Material for the task:
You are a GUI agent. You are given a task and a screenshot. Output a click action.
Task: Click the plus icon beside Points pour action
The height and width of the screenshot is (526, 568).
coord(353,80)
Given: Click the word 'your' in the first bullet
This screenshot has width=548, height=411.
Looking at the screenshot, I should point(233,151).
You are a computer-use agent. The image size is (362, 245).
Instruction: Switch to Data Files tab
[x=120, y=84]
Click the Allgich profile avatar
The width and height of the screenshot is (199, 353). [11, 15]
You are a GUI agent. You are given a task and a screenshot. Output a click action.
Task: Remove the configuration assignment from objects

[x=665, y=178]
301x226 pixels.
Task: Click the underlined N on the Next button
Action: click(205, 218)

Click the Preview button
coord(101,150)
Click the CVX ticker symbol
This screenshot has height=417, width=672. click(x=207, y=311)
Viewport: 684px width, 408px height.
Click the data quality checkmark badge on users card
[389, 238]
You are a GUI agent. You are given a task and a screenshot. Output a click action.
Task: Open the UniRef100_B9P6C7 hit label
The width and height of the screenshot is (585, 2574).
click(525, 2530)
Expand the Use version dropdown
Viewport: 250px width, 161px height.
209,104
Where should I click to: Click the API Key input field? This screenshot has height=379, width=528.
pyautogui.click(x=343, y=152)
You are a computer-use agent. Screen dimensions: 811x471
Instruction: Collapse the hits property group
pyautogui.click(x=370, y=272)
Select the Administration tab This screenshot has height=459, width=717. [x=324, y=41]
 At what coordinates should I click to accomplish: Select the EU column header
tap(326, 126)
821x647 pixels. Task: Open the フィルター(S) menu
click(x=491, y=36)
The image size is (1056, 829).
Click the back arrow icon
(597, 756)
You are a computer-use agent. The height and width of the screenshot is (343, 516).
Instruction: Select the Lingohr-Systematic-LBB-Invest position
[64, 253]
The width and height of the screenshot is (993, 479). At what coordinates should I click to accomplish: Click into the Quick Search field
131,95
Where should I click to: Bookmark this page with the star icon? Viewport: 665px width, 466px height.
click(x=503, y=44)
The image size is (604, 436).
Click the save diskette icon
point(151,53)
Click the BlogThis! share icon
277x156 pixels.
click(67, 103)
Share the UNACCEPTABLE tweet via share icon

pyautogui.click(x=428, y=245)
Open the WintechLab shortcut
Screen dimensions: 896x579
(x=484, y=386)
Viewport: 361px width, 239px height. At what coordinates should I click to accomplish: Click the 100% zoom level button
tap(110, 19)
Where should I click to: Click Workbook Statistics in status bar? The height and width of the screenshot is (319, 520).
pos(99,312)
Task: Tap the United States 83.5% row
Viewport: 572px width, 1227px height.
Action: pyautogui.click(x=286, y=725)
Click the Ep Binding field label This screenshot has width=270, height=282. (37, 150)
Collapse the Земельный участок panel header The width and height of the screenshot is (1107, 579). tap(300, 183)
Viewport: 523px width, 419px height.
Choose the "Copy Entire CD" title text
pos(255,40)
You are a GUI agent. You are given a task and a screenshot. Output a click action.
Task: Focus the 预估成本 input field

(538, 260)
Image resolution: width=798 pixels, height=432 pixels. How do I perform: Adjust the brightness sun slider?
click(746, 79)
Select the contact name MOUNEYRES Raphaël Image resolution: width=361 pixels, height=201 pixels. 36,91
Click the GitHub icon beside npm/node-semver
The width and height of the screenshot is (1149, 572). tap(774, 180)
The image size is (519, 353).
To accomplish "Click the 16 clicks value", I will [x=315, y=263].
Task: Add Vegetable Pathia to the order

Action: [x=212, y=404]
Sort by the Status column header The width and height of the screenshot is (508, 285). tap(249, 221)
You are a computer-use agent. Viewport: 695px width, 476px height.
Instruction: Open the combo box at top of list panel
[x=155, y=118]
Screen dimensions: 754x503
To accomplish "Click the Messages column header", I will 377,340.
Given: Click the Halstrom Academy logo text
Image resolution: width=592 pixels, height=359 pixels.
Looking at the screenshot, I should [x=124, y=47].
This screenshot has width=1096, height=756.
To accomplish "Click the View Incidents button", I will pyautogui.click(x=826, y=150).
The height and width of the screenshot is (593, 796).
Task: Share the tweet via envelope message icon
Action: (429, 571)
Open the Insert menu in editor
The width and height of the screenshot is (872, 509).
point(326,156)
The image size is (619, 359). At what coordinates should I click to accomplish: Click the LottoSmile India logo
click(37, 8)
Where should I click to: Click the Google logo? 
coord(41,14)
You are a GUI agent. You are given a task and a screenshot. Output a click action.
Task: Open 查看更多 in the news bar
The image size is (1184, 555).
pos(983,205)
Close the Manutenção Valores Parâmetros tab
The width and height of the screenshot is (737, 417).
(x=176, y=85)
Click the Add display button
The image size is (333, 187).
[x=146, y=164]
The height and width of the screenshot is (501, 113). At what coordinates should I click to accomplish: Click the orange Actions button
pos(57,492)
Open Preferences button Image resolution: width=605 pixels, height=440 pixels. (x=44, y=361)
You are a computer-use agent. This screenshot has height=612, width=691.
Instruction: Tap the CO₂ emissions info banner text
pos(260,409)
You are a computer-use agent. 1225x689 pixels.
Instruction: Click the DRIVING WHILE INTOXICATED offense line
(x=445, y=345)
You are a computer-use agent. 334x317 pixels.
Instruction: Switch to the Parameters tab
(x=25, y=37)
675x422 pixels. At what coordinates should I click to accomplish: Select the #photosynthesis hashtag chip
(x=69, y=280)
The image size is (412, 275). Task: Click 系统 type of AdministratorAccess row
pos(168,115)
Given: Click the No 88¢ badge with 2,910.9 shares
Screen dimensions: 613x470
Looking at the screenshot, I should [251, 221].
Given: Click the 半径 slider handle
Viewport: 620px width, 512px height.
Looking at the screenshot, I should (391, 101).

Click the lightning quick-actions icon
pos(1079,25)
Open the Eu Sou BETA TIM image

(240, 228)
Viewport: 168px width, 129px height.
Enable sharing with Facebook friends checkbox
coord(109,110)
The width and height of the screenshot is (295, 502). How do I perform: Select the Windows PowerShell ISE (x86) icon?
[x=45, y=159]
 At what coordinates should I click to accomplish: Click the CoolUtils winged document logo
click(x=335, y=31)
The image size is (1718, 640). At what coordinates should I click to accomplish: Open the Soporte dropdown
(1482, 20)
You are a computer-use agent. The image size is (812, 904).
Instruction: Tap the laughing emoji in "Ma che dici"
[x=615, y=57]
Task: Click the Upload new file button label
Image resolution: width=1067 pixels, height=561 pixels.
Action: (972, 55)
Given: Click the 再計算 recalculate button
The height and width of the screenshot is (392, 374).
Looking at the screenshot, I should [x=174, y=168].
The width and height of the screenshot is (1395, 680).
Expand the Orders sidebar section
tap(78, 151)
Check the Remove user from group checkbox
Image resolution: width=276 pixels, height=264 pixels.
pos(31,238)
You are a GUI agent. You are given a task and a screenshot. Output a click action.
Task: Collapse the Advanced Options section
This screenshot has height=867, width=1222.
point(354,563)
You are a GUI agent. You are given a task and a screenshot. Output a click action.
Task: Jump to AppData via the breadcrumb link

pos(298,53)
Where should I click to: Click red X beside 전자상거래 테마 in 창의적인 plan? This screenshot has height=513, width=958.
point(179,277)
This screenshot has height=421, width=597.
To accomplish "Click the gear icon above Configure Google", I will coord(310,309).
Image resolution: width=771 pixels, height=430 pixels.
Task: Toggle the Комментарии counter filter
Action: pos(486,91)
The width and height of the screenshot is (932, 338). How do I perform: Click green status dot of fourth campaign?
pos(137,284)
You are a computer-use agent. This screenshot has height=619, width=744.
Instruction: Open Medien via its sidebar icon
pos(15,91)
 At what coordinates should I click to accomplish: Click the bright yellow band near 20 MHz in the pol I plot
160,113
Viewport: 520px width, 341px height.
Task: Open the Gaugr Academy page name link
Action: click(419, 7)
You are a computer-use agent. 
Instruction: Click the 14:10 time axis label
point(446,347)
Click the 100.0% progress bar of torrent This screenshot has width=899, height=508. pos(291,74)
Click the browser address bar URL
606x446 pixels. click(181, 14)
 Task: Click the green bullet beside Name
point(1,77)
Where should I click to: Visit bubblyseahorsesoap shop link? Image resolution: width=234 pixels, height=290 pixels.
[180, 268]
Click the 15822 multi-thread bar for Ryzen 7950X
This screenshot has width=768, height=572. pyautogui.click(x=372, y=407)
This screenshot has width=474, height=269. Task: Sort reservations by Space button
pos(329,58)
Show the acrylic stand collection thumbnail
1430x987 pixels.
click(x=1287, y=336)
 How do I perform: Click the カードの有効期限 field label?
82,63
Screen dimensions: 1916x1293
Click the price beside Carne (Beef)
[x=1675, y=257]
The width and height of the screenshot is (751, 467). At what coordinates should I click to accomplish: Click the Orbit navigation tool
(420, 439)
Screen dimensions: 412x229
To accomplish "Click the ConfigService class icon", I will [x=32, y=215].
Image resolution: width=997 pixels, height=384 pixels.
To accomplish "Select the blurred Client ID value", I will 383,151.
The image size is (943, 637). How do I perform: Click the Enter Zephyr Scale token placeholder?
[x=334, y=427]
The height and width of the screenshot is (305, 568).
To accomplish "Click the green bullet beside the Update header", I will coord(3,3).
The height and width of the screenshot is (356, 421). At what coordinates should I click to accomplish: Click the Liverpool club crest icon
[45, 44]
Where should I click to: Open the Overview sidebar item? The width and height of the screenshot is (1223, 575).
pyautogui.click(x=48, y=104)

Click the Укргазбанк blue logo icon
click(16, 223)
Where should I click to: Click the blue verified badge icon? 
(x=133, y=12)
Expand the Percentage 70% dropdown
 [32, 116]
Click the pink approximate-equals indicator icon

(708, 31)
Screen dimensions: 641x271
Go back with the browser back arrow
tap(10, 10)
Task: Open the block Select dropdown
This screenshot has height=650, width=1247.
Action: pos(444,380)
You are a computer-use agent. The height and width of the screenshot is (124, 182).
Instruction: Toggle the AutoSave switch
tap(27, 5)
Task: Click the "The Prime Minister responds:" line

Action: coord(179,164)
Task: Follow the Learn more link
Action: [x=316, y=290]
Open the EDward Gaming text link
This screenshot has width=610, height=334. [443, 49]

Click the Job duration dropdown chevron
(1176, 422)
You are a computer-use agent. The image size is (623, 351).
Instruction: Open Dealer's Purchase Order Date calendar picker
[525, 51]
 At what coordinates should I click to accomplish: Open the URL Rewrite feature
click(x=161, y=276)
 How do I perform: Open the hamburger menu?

Exercise: Provide the count of lines above containing "computer", without any added words.

Your response: 12